Rahim Soltani (Amir Jadidi) è in prigione per un debito non saldato. La compagna Farkhondeh (Sahar Goldoost) trova una borsa piena di monete d’oro e Rahim, durante un giorno di permesso, medita di usare il denaro per ripagare parte del suo debito. Alla fine, però, decide di restituire la borsa e di ritornare in prigione. Presto la notizia del suo gesto si diffonde: Rahim viene percepito pubblicamente come un eroe, il prigioniero moralmente corretto che invece di migliorare la propria condizione individuale ha deciso di anteporre il benessere del prossimo. Sembra andare tutto bene per l’uomo, almeno finché lo scetticismo e il dubbio sulla sua storia inizieranno ad avere la meglio.

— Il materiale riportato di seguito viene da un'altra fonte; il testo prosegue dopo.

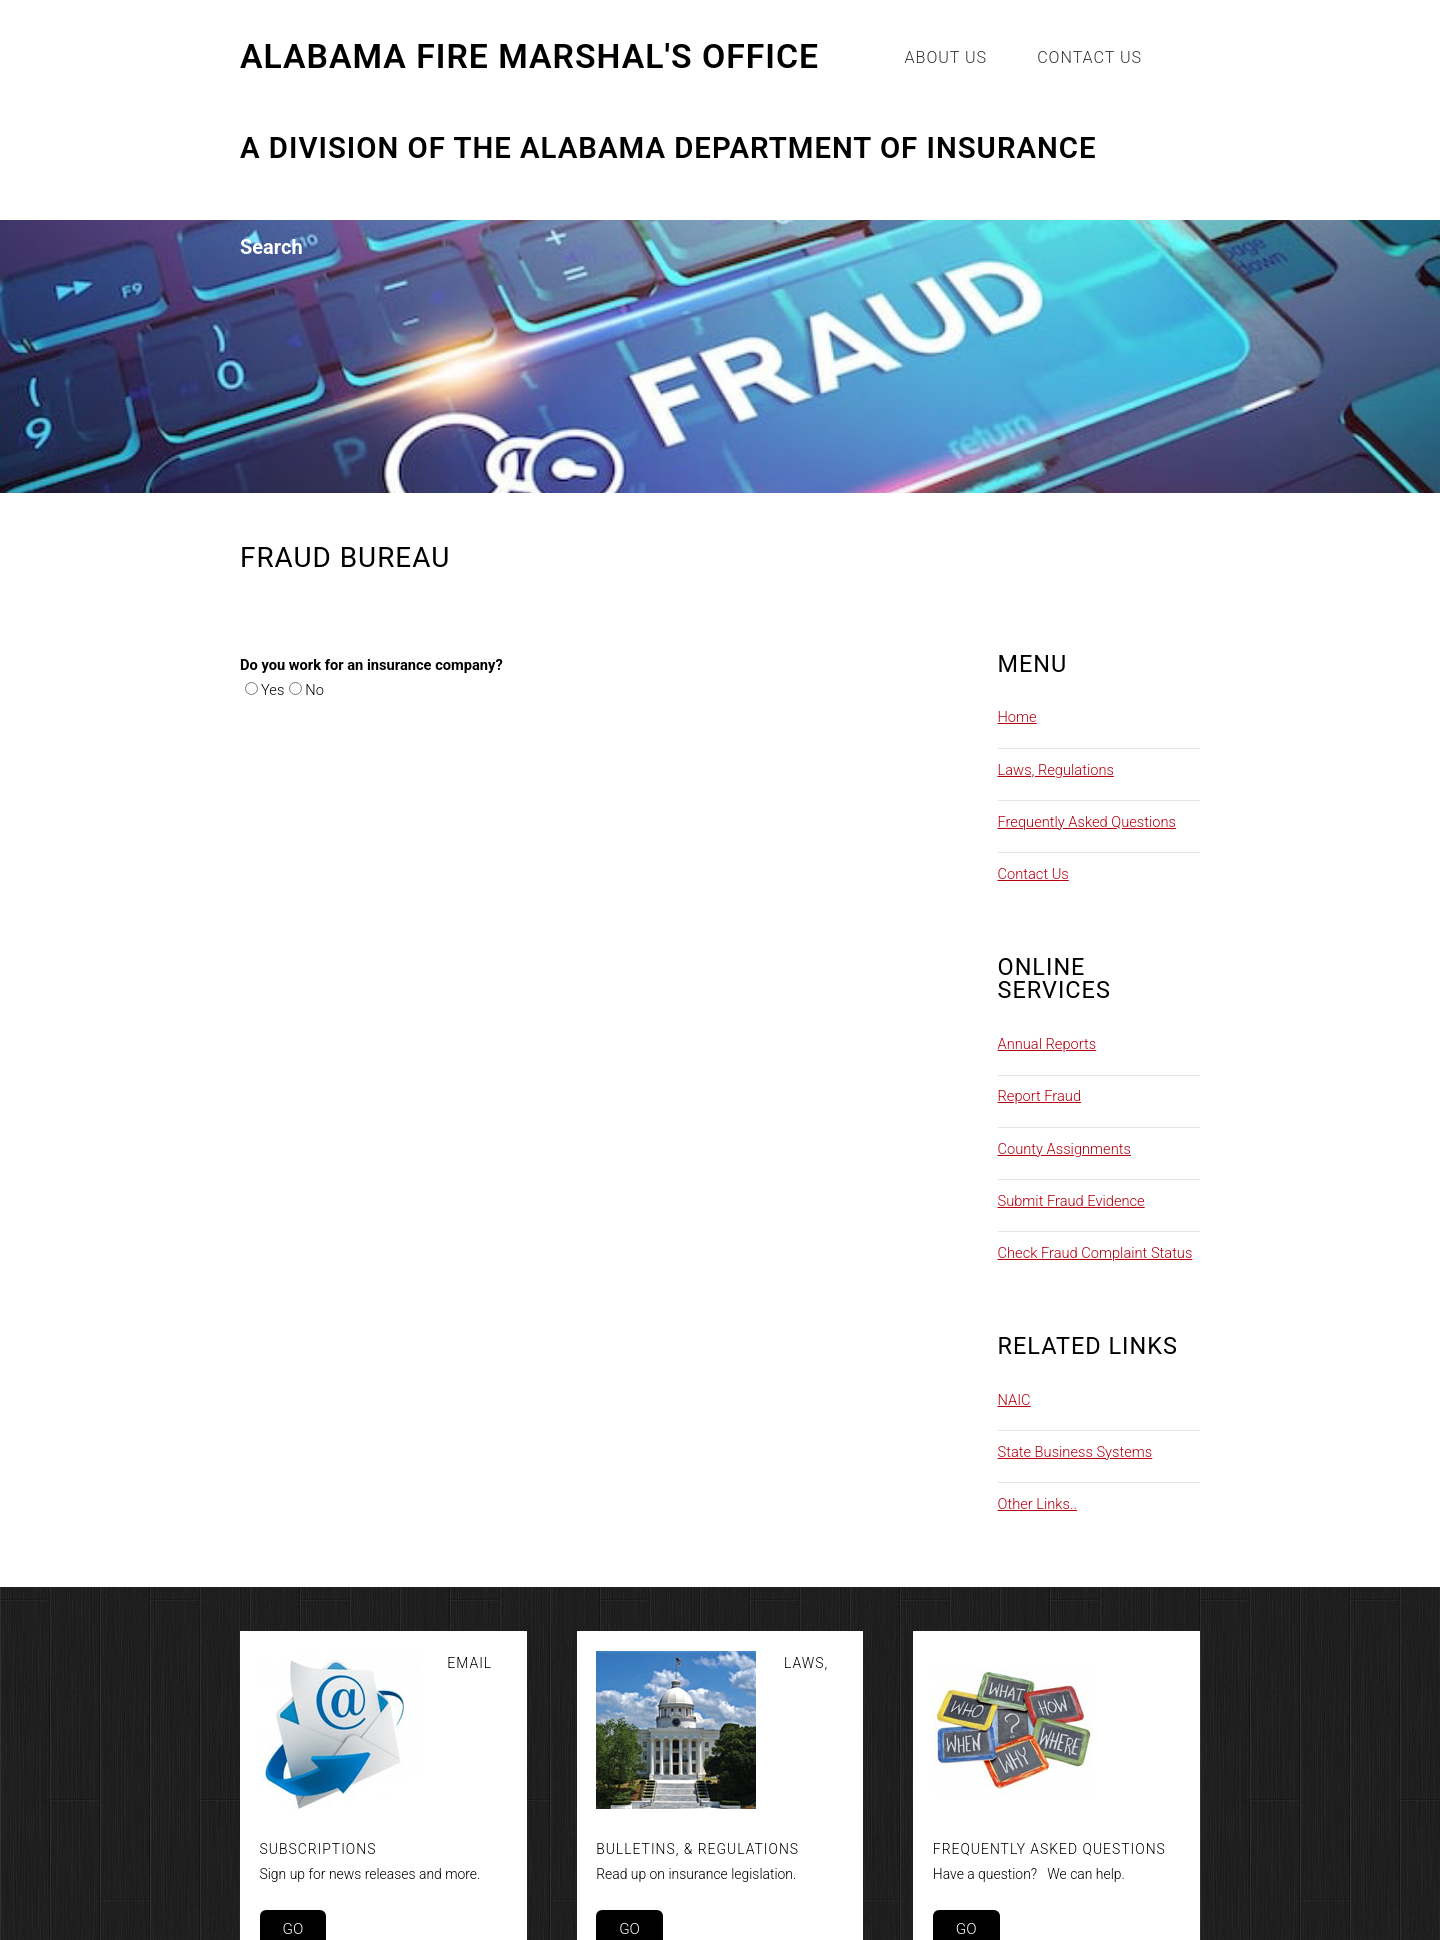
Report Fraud (1040, 1096)
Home (1017, 717)
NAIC (1014, 1400)
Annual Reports (1047, 1044)
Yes (272, 690)
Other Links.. (1037, 1504)
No (314, 690)
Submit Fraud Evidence (1071, 1201)
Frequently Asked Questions (1087, 822)
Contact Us (1089, 57)
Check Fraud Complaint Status (1095, 1253)
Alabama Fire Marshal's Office (529, 57)
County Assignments (1064, 1149)
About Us (946, 57)
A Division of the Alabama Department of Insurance (668, 149)
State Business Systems (1075, 1452)
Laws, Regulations (1056, 770)
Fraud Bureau (345, 557)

Come in ogni dramma farhadiano, la verità viene seppellita sotto strati di diffidenza, le ingiustizie sociali si fanno opprimenti, l’apparente coltre di benevolenza e generosità nei confronti dell’altro lascia spazio all’indifferenza e al biasimo. Un eroe è un’ulteriore presa di posizione per Asghar Farhadi sullo stato della società iraniana, ma anche su processi più universali che coinvolgono i media, dalla televisione ai social, e che riguardano da vicino la cannibalizzazione del vero in favore di “nuove verità”, dai contorni sfumati, costantemente rimodulabili.
Rahim da eroe si trasforma lentamente in una nuova vittima. Ci mette anche del suo, l’uomo, incapace di gestire la pressione sociale e la progressiva delegittimazione della sua figura. Da questo punto di vista, Farhadi trasporta lo spettatore in un microcosmo ben delineato, mettendo a nudo il vissuto più intimo di Rahim, a partire dalla sua situazione familiare sino a sviscerare la natura del suo debito, passando allo stesso tempo anche dalla sua relazione segreta con Farkhondeh e dalla quotidianità carceraria.
L’incedere narrativo di Un eroe è lineare, Farhadi non raggiunge l’intensità drammatica di Una separazione e de Il cliente, ma vi è un continuo movimento interno nell’intreccio che lentamente mette a nudo le rigidità del contesto che circonda Rahim. In questo orizzonte, i media svolgono un ruolo caotico e perturbante, trasformando richieste legittime, apparentemente mosse in onore del vero, in effettive occasioni per riplasmare la realtà a proprio piacimento. E così tutto muta, i fatti cambiano, Rahim perde la sua integrità nell’atto stesso di difenderla: ormai è un eroe incompreso, un eroe che non è più tale e che, forse, non lo è mai stato nemmeno in partenza.
Per Rahim, dinanzi alle macchinazioni distorte del reale, non può che conseguire l’accettazione della propria marginalità all’interno di un contesto guidato da derive manipolatrici e truffaldine, dove il debito più importante da ripagare non è tanto quello economico, bensì quello sociale. Con Un eroe, Asghar Farhadi cerca di ritrovare un orientamento per uno sguardo che però è ormai rassegnato – pensiamo specialmente alla sequenza conclusiva del film – e spento di fronte alle trame del reale: perché, in fondo, è di trame, di rielaborazioni, di finzioni che si sopraelevano a datità concrete ciò di cui si sta parlando. La verità non conta più.